Par contre, je demeure littéralement sidéré, suite aux événements de cet été, de voir que la principale leçon continue de nous échapper. Il y a deux semaines que John Ciaccia, le député de Mont-Royal ou l'ancien ministre délégué aux Affaires autochtones, a passé une entrevue sur l'émission "News Watch". Il a dit que si on a appris une leçon de la crise de cet été, c'est qu'y faut consulter, il faut parier avec les autochtones sur l'avenir de notre province. la commission bélanger-campeau continue à se préparer sans aucune invitation aux communautés autochtones. de combien de crises aura-t-on besoin avant que le gouvernement n'utilise le concept de la coopération? combien de fois m'a-t-on dit que les indiens ne sont pas intéressés, qu'ils ne se considèrent pas comme des québécois? le gouvernement nous dit que les communautés autochtones ne sont pas intéressées à participer à un débat sur l'avenir constitutionnel et politique pour le québec. c'est pour cette raison qu'ils n'ont pas leur place sur cette commission. nous savons que c'est faux. nous savons que ce n'est jamais le cas. pourtant, m. lucien bouchard est dans son droit de siéger au parlement national. vous pouvez en être certain, m. Le Président, l'affaire d'un siège autochtone sur la commission est loin d'être réglée et nous continuerons nos efforts afin de rectifier cette injustice flagrante. c'est impensable qu'après ce qu'on a vu cet été il n'y ait pas une place sur cette commission pour un représentant de la communauté autochtone.

Une autre chose à dire, M. le Président, est que la seule véritable percée de soleil qui est rassortie de la crise de cet été était, de toute évidence, le comportement et le travail exemplaire de l'armée canadienne. Ces hommes et femmes, avec relativement peu d'expérience dans ce genre de situation, nous ont tous démontré à quel point ils ont mérité notre estime. J'avoue que j'étais sceptique quant au rôle qu'ils pouvaient jouer dans cette affaire, mais, aujourd'hui, je ne peux que dire: Chapeau! l'armée canadienne.

En terminant, M. le Président, bien que certains ministres aient fourni un effort honnête pour dénouer cette crise - il faut dire que le député de Mont-Royal a fait un effort honnête pour dénouer cette crise - il reste néanmoins que le tout a été un véritable fiasco. De plus, on semble ajouter l'insulte à l'injure en faisant passer une attachée politique comme bouc émissaire de cette affaire. (20 h 30)

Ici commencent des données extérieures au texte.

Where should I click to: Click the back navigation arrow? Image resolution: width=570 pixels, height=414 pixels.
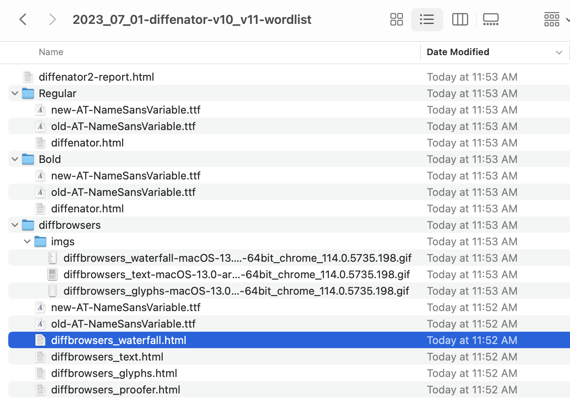point(23,19)
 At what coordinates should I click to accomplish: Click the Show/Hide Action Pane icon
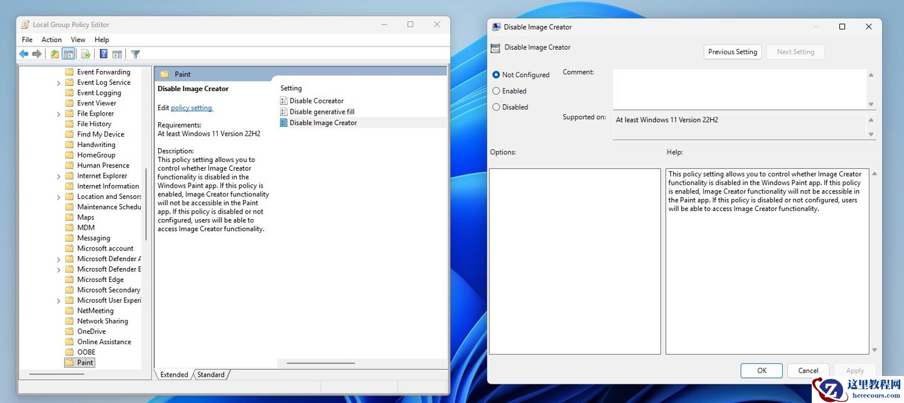pos(117,54)
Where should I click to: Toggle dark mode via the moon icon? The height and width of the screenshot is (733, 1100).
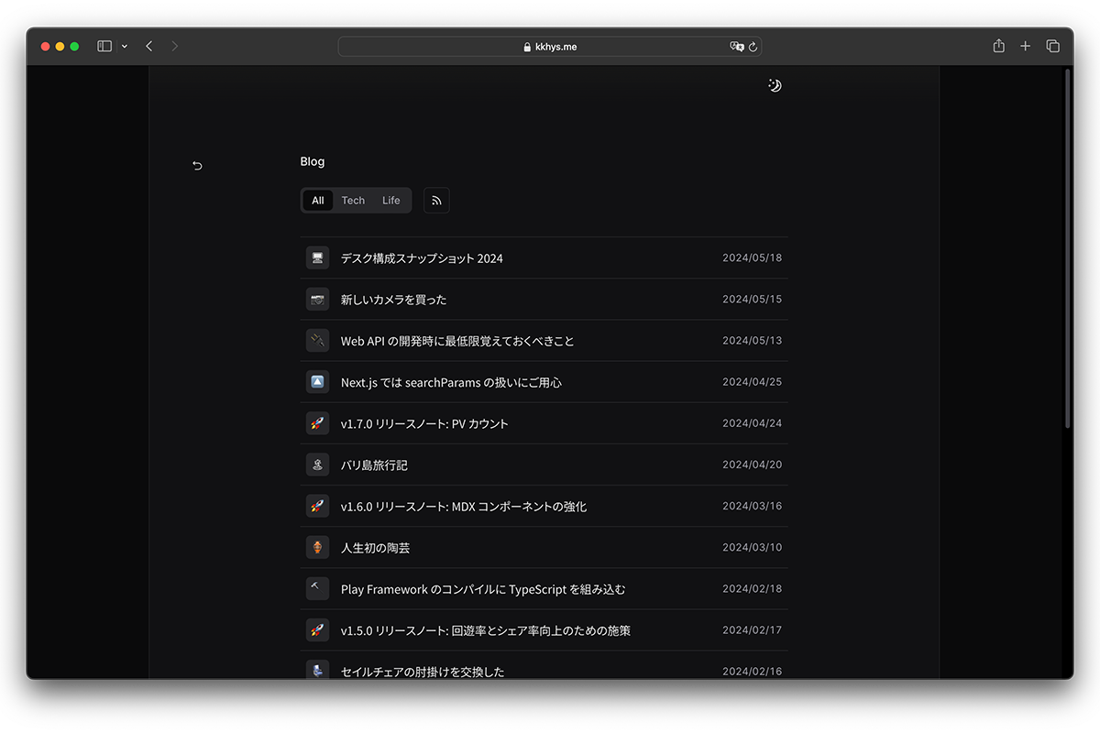click(775, 84)
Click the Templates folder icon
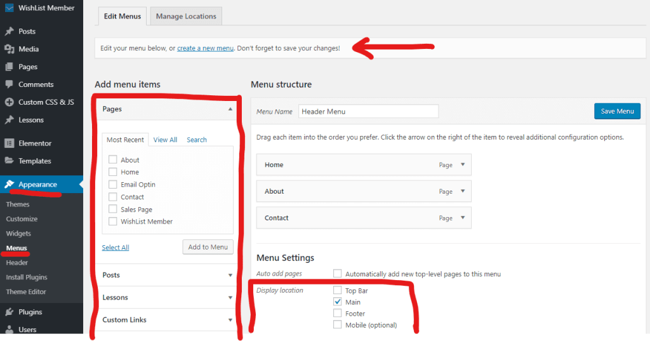The image size is (650, 341). (x=9, y=161)
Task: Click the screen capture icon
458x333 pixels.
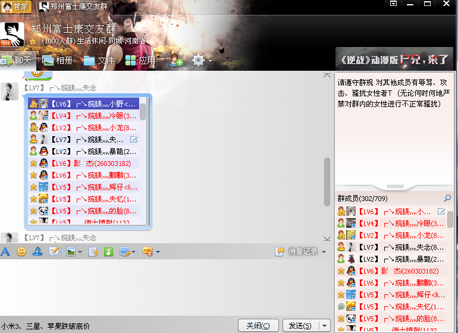Action: tap(124, 252)
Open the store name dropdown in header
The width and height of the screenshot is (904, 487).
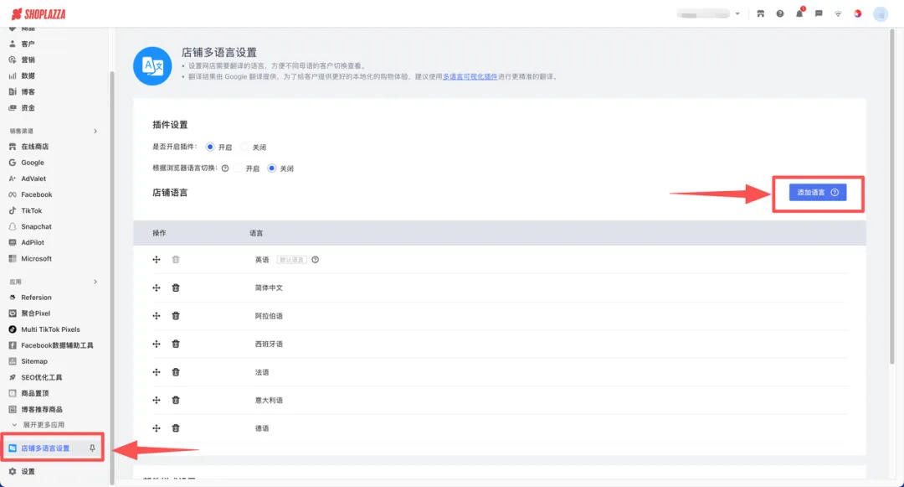tap(709, 13)
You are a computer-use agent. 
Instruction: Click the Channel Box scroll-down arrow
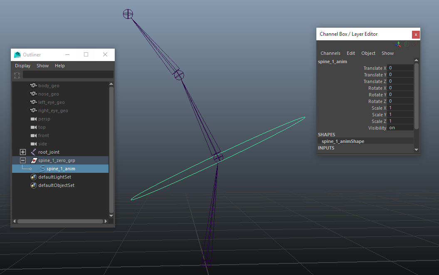tap(416, 150)

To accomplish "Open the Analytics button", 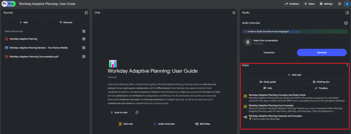I will tap(292, 4).
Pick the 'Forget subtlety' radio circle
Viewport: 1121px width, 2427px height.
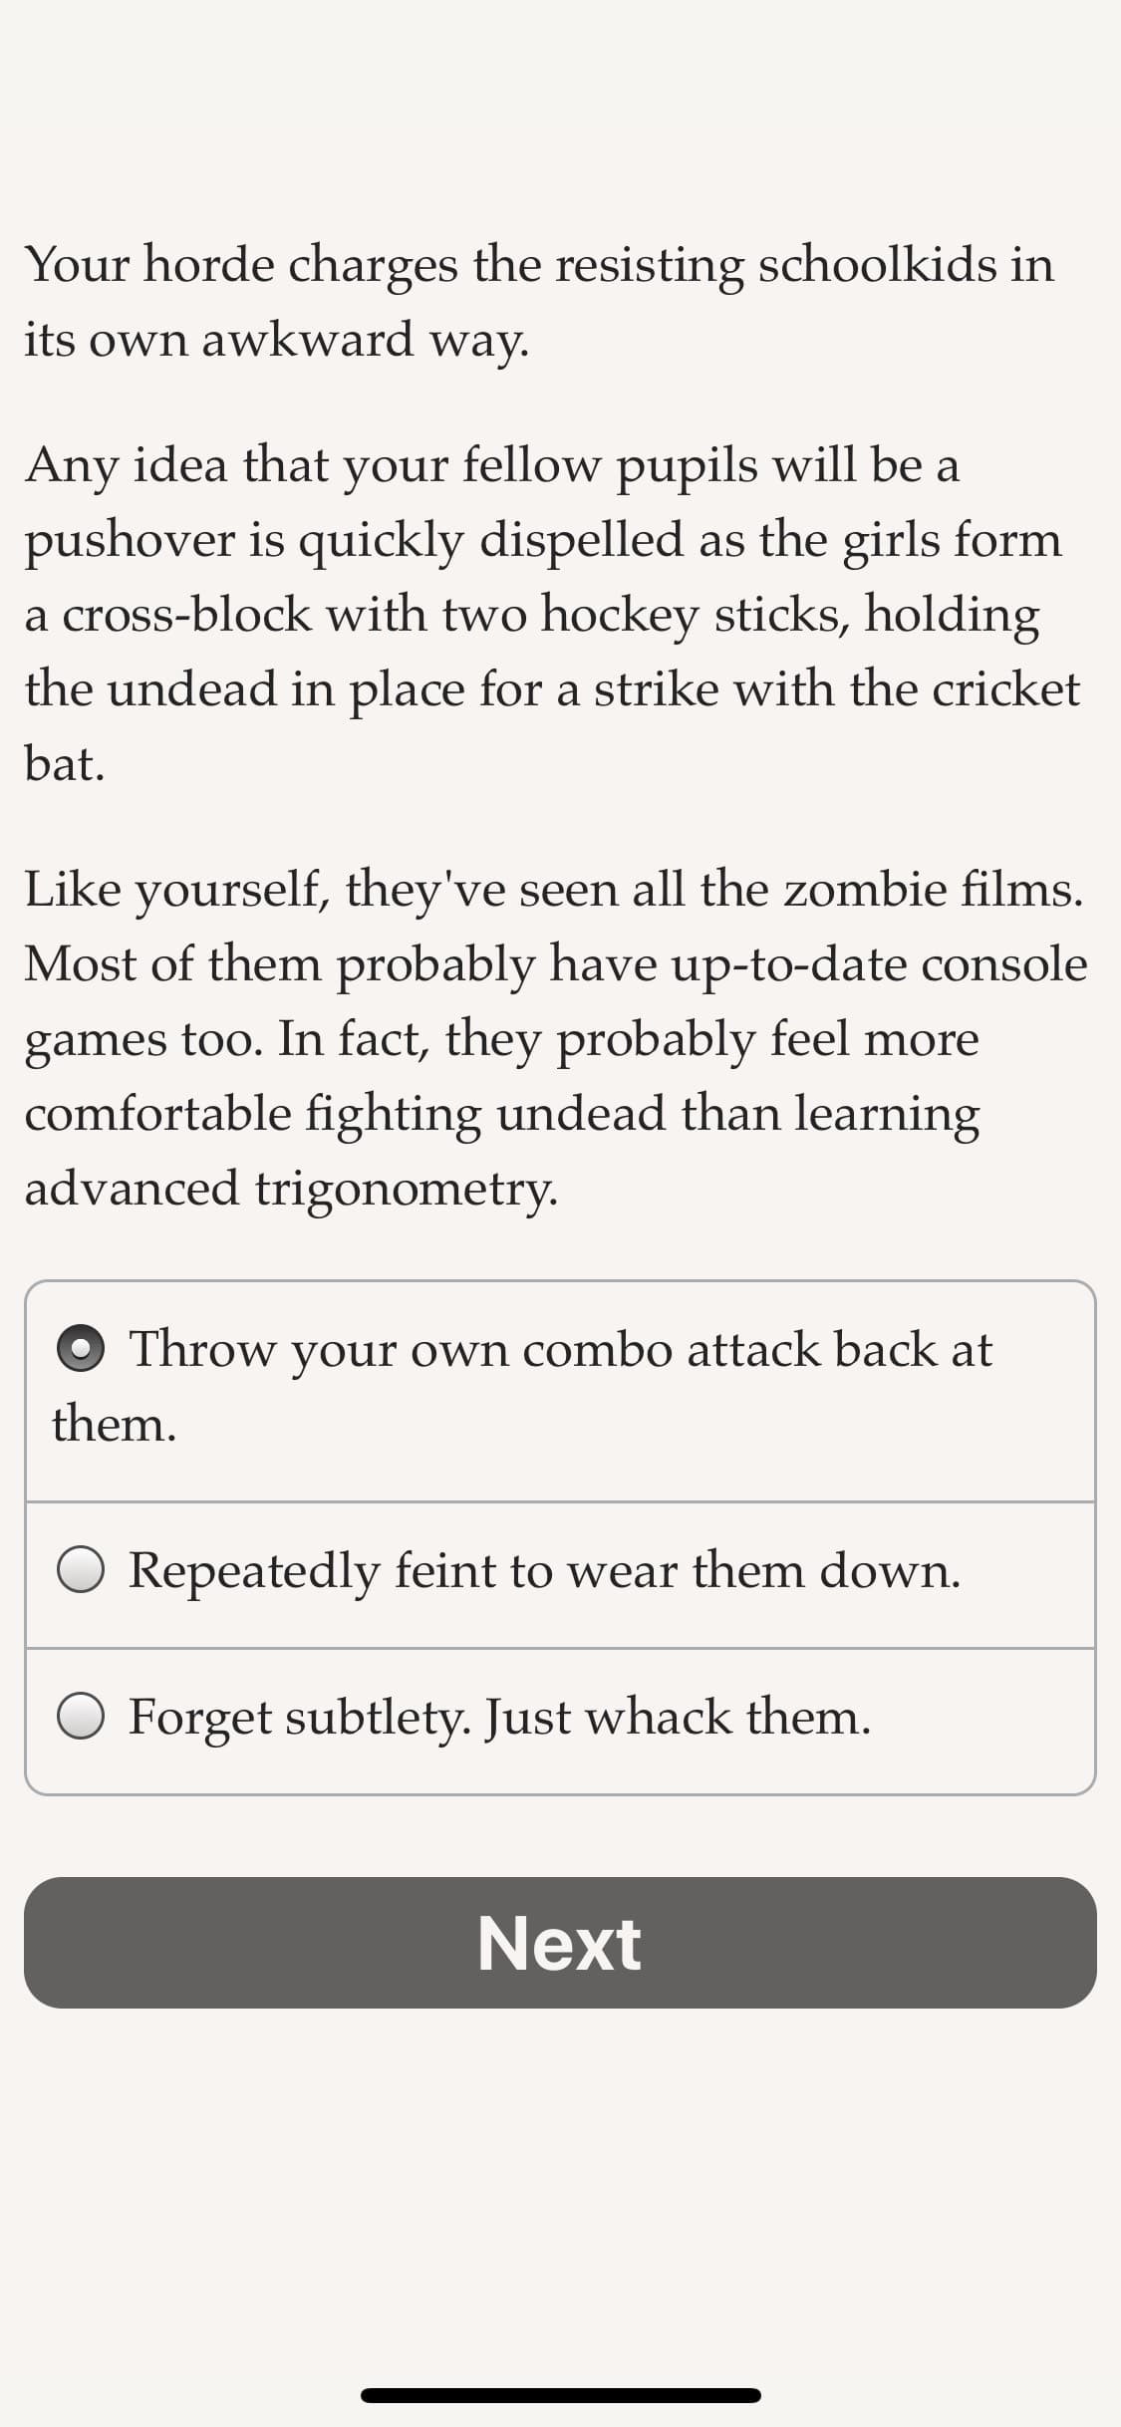point(81,1717)
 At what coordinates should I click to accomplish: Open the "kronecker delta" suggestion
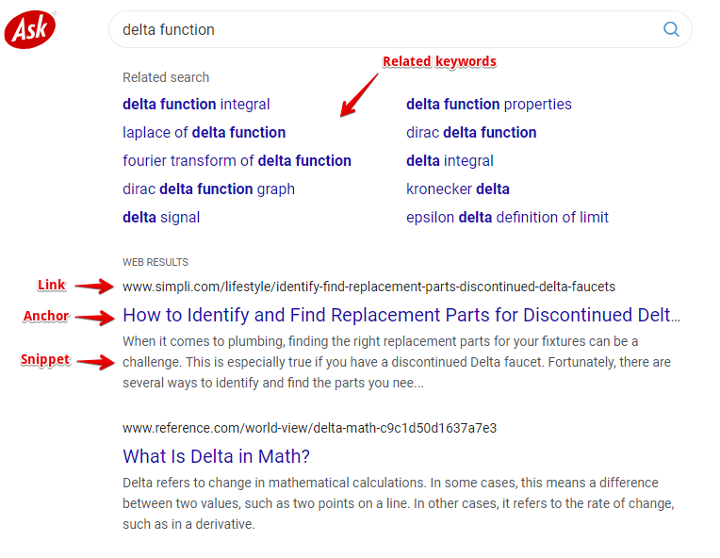point(457,189)
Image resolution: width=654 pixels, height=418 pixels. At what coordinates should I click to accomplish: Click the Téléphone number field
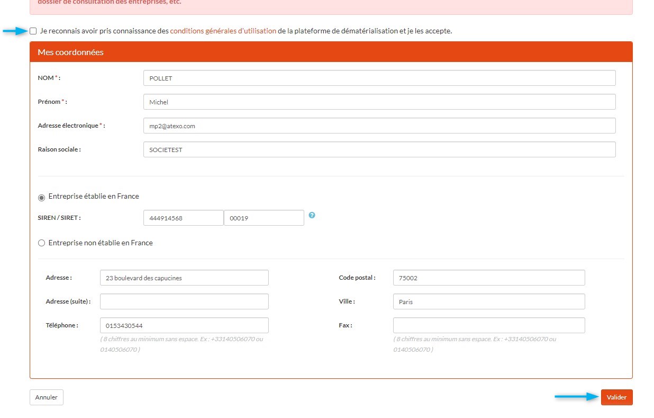(184, 325)
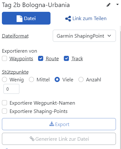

In conclusion, I think everyone has to admit, and I would be surprised if the Government themselves did not admit that they were embarrassed this summer, that they were humiliated this summer on a few occasions. I just want to bring up one instance. I think the painful images that a lot of us saw on television of a handful of hoodlums stoning a convoy, stoning several cars containing innocent Mohawks trying to leave or trying to pass by the Mercier Bridge into LaSalle, I think that scene we saw of people stoning these innocent Mohawks is something that a lot of us will have a lot of trouble to forget for a long time. And it brings up the question of a double standard. The Premier of this province said that the reason for intervening with the Canadian Army was to maintain public order. Yet, when these innocent people were being stoned, the Sûreté du Québec was standing idly by and that was a disgrace for myself and for us and, I think, for all Canadians.

But just to conclude, for the past two days, since Tuesday, we have been here and every day, we see question after question of the Government for some answers and we keep getting ridiculously inadequate answers from the Government. And that, in itself, should tell us, that in itself should be a lesson to us that there has to be some type of inquiry, some type of judicial inquiry to understand, to find out, to examine, to explore, to see what really happened, to answer some of these questions that have not been answered.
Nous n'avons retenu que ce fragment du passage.